My legal analysis– First, let me stress, this is just my legal analysis. I will not debate the merits of the claim of insurrection, and I absolutely do not want to get into a political discussion. I just got curious about this legal issue, and a lot of my friends started asking me what I thought based on the law. So, I researched it. Based upon the plain language of this clause, Colorado can determine this issue. There was a five-day trial and the court found that Trump was an insurrectionist. However, determining what is insurrection is not like the other qualifications to be president. Those basic qualifications are found in Article II, Section 1, Clause 5:
No Person except a natural born Citizen, or a Citizen of the United States, at the time of the Adoption of this Constitution, shall be eligible to the Office of President; neither shall any Person be eligible to that Office who shall not have attained to the Age of thirty-five Years, and been fourteen Years a Resident within the United States.
A person is 35 years old, or they are not. There is no opinion. There are no politics at play. Of course, any court can determine that with certainty. Article II addresses qualifications to be president. On the other hand, the Disqualification Clause regarding insurrection is in the 14th Amendment. An otherwise qualified presidential candidate under the constitution may be disqualified by some sort of determination of insurrection under the 14th Amendment. What constitutes “insurrection”? Frankly, it depends who you ask, and where they obtain their news. States will differ in this conclusion, but their decisions will negatively effect voters in other states. If Maine excludes Trump from the ballot, then it would hurt other Republican supporters nationally. Some Republican majority states may continue to attempt and remove Biden from their ballots. Therefore, the federal courts should decide.

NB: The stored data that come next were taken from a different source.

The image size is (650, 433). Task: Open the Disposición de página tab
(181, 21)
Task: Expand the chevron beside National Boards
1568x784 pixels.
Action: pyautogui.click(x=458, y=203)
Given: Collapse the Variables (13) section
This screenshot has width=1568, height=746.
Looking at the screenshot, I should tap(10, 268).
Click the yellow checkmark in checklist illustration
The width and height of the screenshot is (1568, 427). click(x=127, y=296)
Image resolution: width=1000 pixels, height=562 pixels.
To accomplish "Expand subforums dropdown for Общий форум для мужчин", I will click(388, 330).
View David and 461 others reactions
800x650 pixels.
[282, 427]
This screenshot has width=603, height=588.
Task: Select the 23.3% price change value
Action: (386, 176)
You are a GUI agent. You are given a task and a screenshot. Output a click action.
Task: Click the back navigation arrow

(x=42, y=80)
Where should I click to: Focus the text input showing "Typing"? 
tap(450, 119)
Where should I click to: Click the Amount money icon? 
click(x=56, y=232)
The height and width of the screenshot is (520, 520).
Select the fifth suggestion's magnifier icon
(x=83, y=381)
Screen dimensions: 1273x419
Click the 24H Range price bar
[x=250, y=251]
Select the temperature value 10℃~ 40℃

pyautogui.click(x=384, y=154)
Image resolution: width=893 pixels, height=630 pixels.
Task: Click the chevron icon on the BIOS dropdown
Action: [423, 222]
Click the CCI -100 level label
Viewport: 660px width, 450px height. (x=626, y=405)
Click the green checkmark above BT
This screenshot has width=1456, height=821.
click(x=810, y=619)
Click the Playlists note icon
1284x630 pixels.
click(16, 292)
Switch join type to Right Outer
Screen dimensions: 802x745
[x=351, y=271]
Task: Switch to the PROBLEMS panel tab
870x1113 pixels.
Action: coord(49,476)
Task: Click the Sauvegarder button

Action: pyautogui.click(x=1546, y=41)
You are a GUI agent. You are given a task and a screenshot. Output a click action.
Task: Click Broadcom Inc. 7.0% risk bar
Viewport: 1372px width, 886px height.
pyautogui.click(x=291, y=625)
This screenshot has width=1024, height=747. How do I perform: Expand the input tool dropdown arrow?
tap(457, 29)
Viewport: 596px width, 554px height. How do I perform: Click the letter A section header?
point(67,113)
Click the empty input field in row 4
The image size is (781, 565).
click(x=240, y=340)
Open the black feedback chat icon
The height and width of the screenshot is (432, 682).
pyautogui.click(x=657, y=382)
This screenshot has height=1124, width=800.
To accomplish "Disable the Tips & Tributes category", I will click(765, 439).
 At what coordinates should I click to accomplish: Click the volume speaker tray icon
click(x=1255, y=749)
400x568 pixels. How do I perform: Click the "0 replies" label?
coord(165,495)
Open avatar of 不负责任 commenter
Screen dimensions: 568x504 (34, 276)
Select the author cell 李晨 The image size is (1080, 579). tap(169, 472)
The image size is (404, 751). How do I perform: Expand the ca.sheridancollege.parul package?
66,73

In summary, states should continue to make determinations based upon the qualifications for president as laid out in Article II regarding age, etc. States should also be allowed to make disqualification determinations for state offices only. This would allow the above cases like Griffins and Worthy cases to remain good law for the most part. It also makes sense as states should have the right to determine their own state candidates. However, disqualification of candidates for federal offices should only be determined by federal courts. Congress will probably always be too political to do this objectively. The courts are probably the only viable option. Regarding Trumps’ case, we have a presidential election in a few months. Hopefully, the U.S. Supreme Court will provide clarification and guidance in time.